- Kaliakair Location in Dhaka division Kaliakair Location in Bangladesh
- Coordinates: 24°04′41″N 90°12′36″E﻿ / ﻿24.078°N 90.210°E
- Country: Bangladesh
- Division: Dhaka
- District: Gazipur
- Upazila: Kaliakair
- Municipality: 2001

Government
- • Type: Mayor–Council
- • Body: Kaliakair Municipality
- • Paura Mayor: Md. Majibur Rahman

Area
- • Total: 27.16 km^{2} (10.49 sq mi)

Population (2022)
- • Total: 249,111
- • Density: 9,172/km^{2} (23,760/sq mi)
- • Rank: 26th
- Time zone: UTC+6 (Bangladesh Time)
- National Dialing Code: +880

= Kaliakair =

City in Gazipur District, Dhaka Division

Kaliakair Municipality mahallah geocode map

Kaliakair (কালিয়াকৈর) is a city in central Bangladesh, located in Gazipur District in the division of Dhaka. It is the administrative and urban centre of Kaliakair Upazila. About 250,000 people live here which makes this city the 16th largest city in Bangladesh.

==Etymology==
There is a popular belief that there was a big snake named Kalla Nag in a pond which is called pukur or pukair in Bengali. In course of time the name Kalla had changed as Kalia and Pukair had changed to Kair due to phonetic transformation. Thus the name Kaliakair was founded.

==Geography==
Kaliakair city is located at in the Gazipur District of central region of Bangladesh.

==Demographics==

As of the 2022 Census of Bangladesh, Kaliakair had 83,945 households and a population of 249,111. 13.84% of the population were under 10 years of age.
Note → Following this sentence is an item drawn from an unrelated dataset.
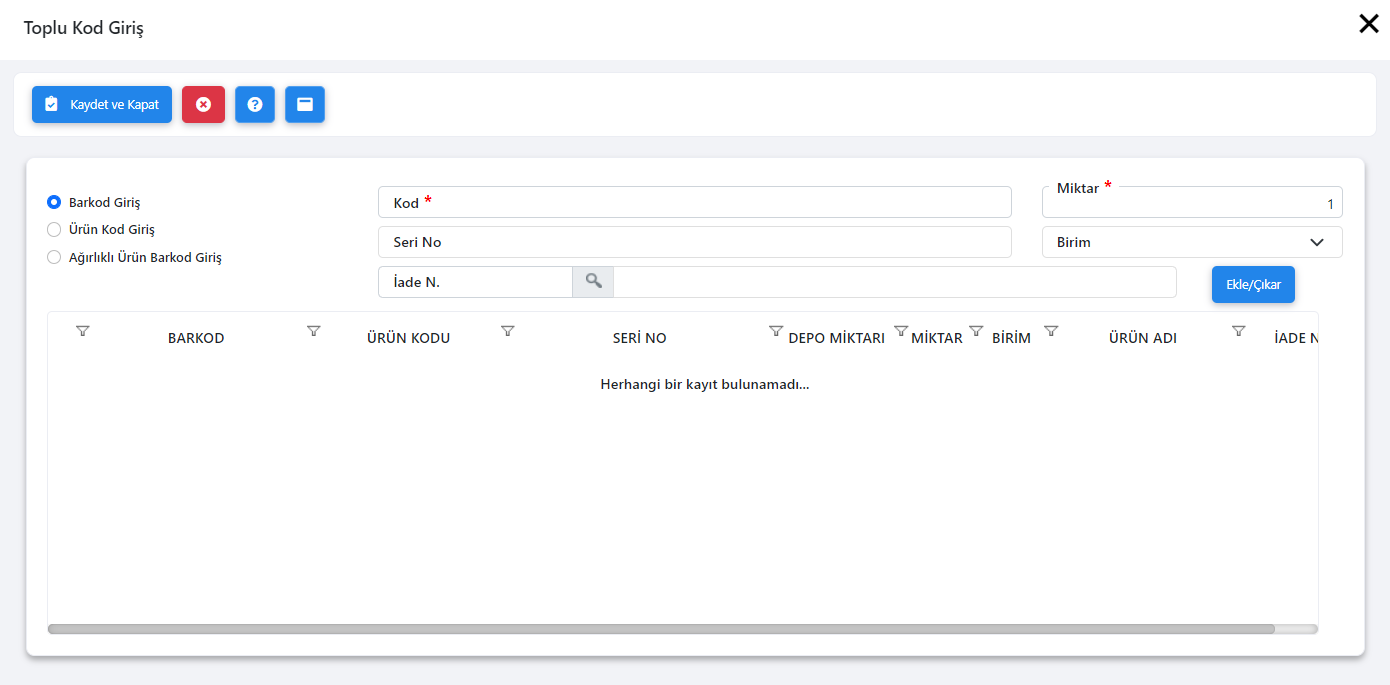
Task: Click the horizontal scrollbar under the table
Action: [x=660, y=629]
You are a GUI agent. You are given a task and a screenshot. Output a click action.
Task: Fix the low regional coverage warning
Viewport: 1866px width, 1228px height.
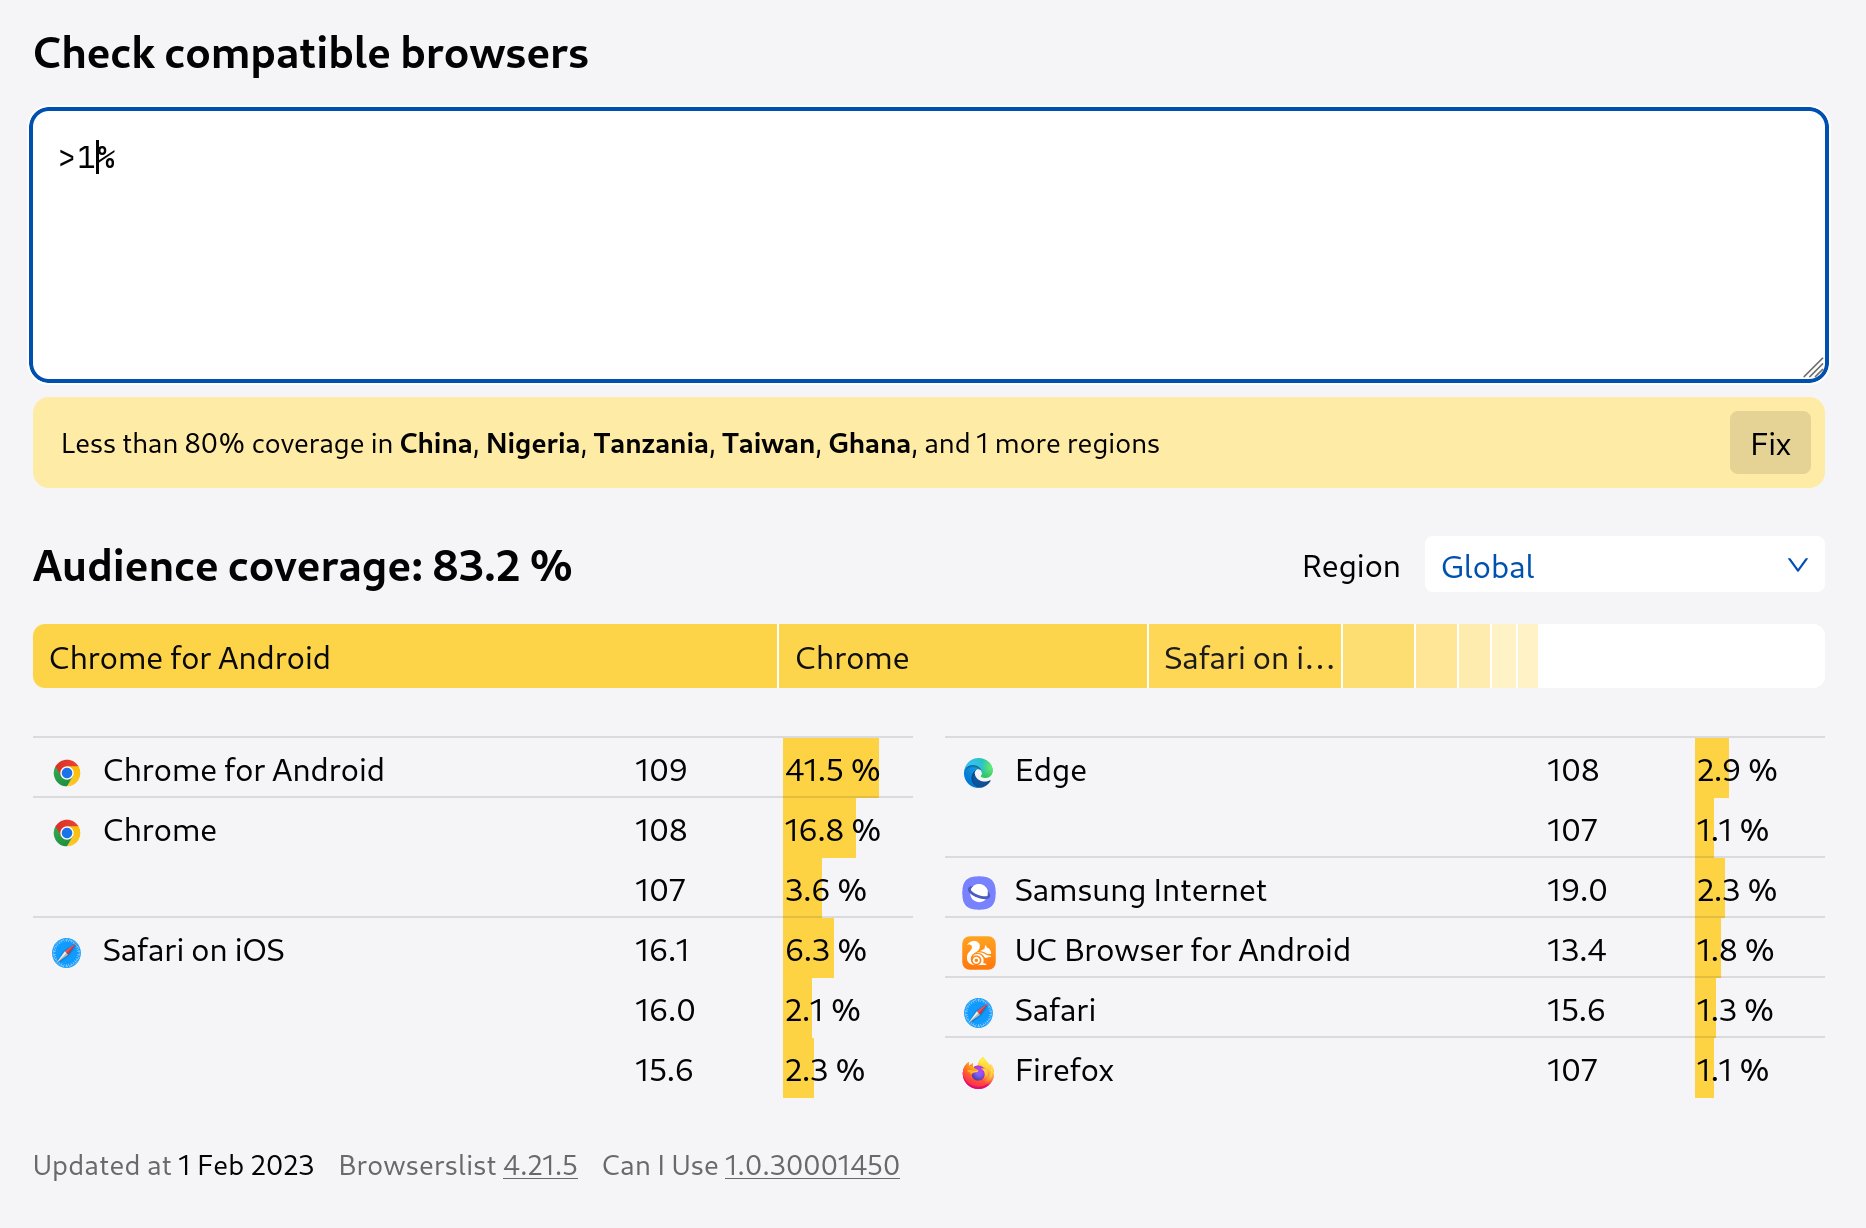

Kaliakair had a sex ratio of 111.48 males per 100 females and a literacy rate of 85.50%.

==Administration==
Kaliakair city is governed by a Paurashava named Kaliakair municipality which consists of 9 wards and 18 mahallas, which occupies an area of 24.66 km^{2}. Besides, there are 3 adjoining 3 other mauzas as the other urban areas which all together constitutes a total area of 27.16 km^{2}.